Investigating mantle plumes in the depths of the world’s oceans - Dr. Kate Rychert. An academic profile

Published: 11 February 2014

Dr Kate Rychert is a Lecturer of Geophysics at National Oceanography Centre Southampton, the waterfront campus of Ocean and Earth Science and home to one of the largest earth and marine science communities in Europe. Researching seismology, the scientific study of earthquakes and seismic waves has interested Dr Kate Rychert, since the start of her academic career.


Part of her research in the depths of the world’s oceans involves investigating mantle plumes, streams of hot rock rising up from the Earth’s core.

“It’s a fascinating subject and very relevant to the world we live in,” she explains. In her research, she now uses seismology to image the structure of the Earth’s crust and upper mantle to understand how continents formed and evolved.

They are thought to be behind some of the Earth’s more active volcanoes located in the middle of tectonic plates, for example, those of Hawaii. Seismic waves deep beneath the seabed are used to detect these plumes and Kate’s work involves using seabed sensors to collect high resolution seismic data. She uses the data to detect variations in seismic wavespeed. These can be used to image the base of the tectonic plate and also to locate regions of the mantle where a small amount of melt might exist.
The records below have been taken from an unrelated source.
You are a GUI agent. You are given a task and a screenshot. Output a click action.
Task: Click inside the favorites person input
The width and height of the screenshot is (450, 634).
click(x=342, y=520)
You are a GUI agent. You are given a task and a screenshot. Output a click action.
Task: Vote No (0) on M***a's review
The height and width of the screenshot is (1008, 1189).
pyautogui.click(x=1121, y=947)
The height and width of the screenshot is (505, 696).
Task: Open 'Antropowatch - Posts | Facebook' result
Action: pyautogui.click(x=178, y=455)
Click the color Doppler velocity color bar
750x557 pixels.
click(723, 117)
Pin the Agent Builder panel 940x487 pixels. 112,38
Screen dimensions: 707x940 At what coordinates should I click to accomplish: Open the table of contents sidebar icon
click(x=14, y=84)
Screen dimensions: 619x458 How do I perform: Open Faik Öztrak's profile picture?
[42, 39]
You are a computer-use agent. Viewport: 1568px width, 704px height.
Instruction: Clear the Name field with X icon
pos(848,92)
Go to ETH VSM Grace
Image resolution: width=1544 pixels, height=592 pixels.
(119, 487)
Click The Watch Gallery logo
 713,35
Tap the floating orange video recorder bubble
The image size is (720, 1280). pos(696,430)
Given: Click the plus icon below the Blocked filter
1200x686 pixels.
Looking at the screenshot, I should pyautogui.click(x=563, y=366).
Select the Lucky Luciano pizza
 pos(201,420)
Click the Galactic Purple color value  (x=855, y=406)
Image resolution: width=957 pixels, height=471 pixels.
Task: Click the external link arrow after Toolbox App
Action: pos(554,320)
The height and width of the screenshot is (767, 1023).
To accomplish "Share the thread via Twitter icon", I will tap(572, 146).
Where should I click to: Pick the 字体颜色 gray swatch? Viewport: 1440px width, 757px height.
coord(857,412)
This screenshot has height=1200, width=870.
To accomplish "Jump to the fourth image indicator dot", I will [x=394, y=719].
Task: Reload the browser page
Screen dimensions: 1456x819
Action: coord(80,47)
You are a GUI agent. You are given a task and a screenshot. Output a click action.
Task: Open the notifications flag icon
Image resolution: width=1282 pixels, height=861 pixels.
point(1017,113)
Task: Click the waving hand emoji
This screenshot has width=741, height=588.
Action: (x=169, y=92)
A recent article in Nature Geoscience magazine describes her recent analysis of data from a warm region discovered around 150 kilometres under the sea off Hawaii, 100 kilometres from the nearest island. This could mean this particular plume bends as it reaches the surface. Kate also spoke to the American Geophysical Union about her discovery of similar features in the Galapagos Islands, Iceland and the Afar region in Eastern Africa. “This research is important for our understanding of Earth processes including its formation and evolution. It may help us predict earthquakes and eruptions and could hold clues to climate change,” she says.

The Lecturer in Geophysics studied for her undergraduate degree at Boston University and her masters and PhD at Brown University before taking a postdoctoral post at Scripps Institute of Oceanography. She crossed the Atlantic for a fellowship of the Natural Environment Research Council (NERC) at the University of Bristol before joining Ocean and Earth Science at Southampton in 2011 to become part of a lively group of seismic researchers working on a range of cutting-edge issues.

Currently on maternity leave, Kate is pleased to be part of a Faculty of Natural and Earth Sciences initiative to support female academics to maintain links with their research. A University grant enables a recently hired postdoctoral researcher, Dr Savas Ceylon, to continue work on several of her projects while she is on leave.

Kate has been appointed to the Royal Astronomical Society’s prestigious Bullerwell Lecturership for 2014 in recognition of her achievements so far. As part of her responsibilities, she will deliver keynote lectures on her work at the European Geosciences Union meeting in Vienna in April and the British Geophysical Association postgraduate meeting in September and write an article for the RAS journal. This award to ‘an outstanding young geophysicist working in the UK’ is named after the first Chief Geophysicist of the British Geological Survey.